From then on there was only ever one team in it, as Barcelona passed their way around a beleaguered United side. RTE commentator George Hamilton summed it up perfectly: “it’s not poetry in motion, it’s geometry in motion.” And yet, they didn’t make their dominance count on the scoreboard, which gave Ferguson’s charges hope that they could still find a way back into the game.
United held on for dear life right up to the 70th minute. In the years before this decider a certain level of mysticism had been built up around the fact that Messi had never scored against an English team. This so-called greatest player in the world just can’t hack it against the game’s inventors. He wouldn’t fancy it on a wet Tuesday night in Stoke they said. And forget about his aerial ability, too.
All of that was obliterated in one fell swoop when Iniesta’s cross met the head of Messi, leaping through the air like a salmon on a bouncy castle, before the ball nestled in the far corner. Game over.
It was suitably fitting as well that Xavi and Iniesta – who would go on to become the first player to assist goals in three different finals – provided the chances for the goals. At the time they weren’t as heralded as some of the star names in the squad, but they were the true conductors of this fine team and continued to be for many years.
As good as they had been, this final was also the story of Ferguson’s errant tactics. The Scot left a lot of firepower on the bench, with Carlos Tevez, Dimitar Berbatov and Paul Scholes only coming on in the second-half. United’s fearsome front three of Tevez, Ronaldo and Rooney had caused serious damage in the previous two years, yet Ferguson chose to go another way.
Even allowing for the fact that the Argentine forward was on his way out as his relationship with the club deteriorated, it seems bizarre that Ferguson wouldn’t play his strongest attacking trio against a weakened defence. Replacing it with such a simplistic and transparent strategy only served to leave his star play isolated up top.
Ronaldo himself was displeased with the tactics. “We had ten [good] minutes and then we never found ourselves again,” he said. “The tactics were not good and everything went wrong.”
In the end, though, one can’t help but feel that any combination of players and tactics would still have fallen short against such imperious opposition. As Kevin Garside of The Daily Telegraphย wrote at the time: “On this showing they are not in Barcelona’s league. None are.”
Two years later the rematch was set, this time in Wembley, although United’s ‘home’ advantage counted for nought. They did at least find the net, but in some ways this was an even more definitive and demoralising defeat than the first time around.

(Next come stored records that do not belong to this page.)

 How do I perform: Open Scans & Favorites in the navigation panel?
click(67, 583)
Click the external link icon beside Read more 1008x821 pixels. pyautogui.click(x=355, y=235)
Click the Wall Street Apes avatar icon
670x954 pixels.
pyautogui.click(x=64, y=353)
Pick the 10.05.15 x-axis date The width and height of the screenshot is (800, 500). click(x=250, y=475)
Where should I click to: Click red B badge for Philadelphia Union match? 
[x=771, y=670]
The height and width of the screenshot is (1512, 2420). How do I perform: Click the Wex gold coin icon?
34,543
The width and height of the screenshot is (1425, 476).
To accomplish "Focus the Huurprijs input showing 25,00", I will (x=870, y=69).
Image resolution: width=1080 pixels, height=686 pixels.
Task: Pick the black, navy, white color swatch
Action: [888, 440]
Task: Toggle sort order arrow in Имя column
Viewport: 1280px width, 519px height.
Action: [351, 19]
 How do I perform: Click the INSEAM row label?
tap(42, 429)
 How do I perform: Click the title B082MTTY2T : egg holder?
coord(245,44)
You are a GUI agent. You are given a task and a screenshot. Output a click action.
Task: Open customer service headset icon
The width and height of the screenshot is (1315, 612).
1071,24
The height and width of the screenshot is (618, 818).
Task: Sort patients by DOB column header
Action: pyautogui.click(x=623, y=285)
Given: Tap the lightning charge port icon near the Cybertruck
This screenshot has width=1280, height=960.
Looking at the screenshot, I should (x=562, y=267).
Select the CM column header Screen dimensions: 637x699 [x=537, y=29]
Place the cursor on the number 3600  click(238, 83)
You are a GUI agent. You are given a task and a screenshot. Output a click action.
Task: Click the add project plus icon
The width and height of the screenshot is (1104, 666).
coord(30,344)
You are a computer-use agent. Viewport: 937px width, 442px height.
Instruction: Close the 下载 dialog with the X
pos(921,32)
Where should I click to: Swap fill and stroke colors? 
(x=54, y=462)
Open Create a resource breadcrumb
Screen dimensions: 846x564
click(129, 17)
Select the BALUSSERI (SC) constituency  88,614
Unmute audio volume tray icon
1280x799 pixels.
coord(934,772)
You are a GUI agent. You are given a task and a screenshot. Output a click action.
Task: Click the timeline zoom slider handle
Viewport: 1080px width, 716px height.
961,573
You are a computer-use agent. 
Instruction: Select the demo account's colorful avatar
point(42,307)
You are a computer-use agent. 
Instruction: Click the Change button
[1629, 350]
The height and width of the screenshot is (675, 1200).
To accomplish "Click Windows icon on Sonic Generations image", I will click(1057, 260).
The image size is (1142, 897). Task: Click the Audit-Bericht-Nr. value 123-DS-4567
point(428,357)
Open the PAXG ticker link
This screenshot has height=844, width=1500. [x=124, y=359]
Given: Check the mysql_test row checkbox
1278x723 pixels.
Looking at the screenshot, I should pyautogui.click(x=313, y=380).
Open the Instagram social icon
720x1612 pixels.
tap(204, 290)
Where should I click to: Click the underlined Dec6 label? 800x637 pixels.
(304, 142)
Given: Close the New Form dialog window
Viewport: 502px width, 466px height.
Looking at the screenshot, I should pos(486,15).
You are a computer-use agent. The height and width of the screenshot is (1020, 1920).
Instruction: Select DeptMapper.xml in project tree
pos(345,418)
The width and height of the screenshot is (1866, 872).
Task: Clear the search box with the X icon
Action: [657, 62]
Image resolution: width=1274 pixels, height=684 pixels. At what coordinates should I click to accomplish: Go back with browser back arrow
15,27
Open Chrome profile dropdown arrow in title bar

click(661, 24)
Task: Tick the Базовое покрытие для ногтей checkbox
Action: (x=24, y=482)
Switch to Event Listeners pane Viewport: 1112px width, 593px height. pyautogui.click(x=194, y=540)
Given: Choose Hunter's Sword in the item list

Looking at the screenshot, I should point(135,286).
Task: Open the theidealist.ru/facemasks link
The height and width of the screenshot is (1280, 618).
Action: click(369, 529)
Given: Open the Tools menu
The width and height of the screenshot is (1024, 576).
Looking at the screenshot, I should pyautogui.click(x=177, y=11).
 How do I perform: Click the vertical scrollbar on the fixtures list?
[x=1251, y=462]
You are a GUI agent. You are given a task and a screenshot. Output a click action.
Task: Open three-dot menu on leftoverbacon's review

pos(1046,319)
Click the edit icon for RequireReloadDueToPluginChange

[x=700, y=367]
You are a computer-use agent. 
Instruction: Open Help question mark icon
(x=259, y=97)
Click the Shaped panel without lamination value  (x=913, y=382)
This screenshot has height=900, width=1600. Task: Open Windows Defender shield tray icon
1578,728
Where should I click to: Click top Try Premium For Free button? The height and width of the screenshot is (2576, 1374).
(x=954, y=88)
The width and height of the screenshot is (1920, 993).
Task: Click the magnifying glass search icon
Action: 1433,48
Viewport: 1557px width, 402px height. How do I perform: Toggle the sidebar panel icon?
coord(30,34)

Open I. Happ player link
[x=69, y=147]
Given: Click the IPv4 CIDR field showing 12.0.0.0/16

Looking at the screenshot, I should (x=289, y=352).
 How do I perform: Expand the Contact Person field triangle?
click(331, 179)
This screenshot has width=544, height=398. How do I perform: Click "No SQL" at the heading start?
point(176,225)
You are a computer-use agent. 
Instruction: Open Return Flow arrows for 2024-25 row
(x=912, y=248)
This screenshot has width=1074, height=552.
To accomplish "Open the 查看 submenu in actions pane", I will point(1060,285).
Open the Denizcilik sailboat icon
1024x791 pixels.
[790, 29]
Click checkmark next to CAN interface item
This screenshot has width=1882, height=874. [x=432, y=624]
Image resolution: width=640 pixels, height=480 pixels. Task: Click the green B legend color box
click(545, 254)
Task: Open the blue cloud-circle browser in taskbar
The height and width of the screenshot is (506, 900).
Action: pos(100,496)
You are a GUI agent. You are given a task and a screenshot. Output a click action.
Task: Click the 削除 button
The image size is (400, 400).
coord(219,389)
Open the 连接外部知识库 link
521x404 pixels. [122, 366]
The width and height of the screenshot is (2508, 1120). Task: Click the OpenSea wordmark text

But it was that night in Rome that kickstarted the reign of arguably the greatest football team we have seen and may ever see. “It was like a statement to the world to say: the game has changed now, this is the new wave,” football writer and Barcelona expert Darryl Geraghty tellsย The Football Faithful.
Guardiola may only have managed Barcelona for four years, but the legacy of that team is clear for all to see. While the noughties were characterised by defensive, 4-2-3-1 football, the past decade has seen the game’s tacticians pivot to more proactive schemes, with 4-3-3 the most dominant formation of the present.
“The basic playing out from the back – which everyone is trying to do as second nature and not everyone can replicate – is one instance of how the game has changed, ” Darryl explains.
“They see the game in a different way. You can still play different ways and to your strengths, but even small things such as keeping possession, playing three up front and, even down to the grassroots level, teams are trying to take bits of what they can from that side.”
“Definitely one of the best teams I’ve ever seen if not the best. The influence that Guardiola has had on football at times is immeasurable when you see the influence in the countries he’s been in (as a manager).”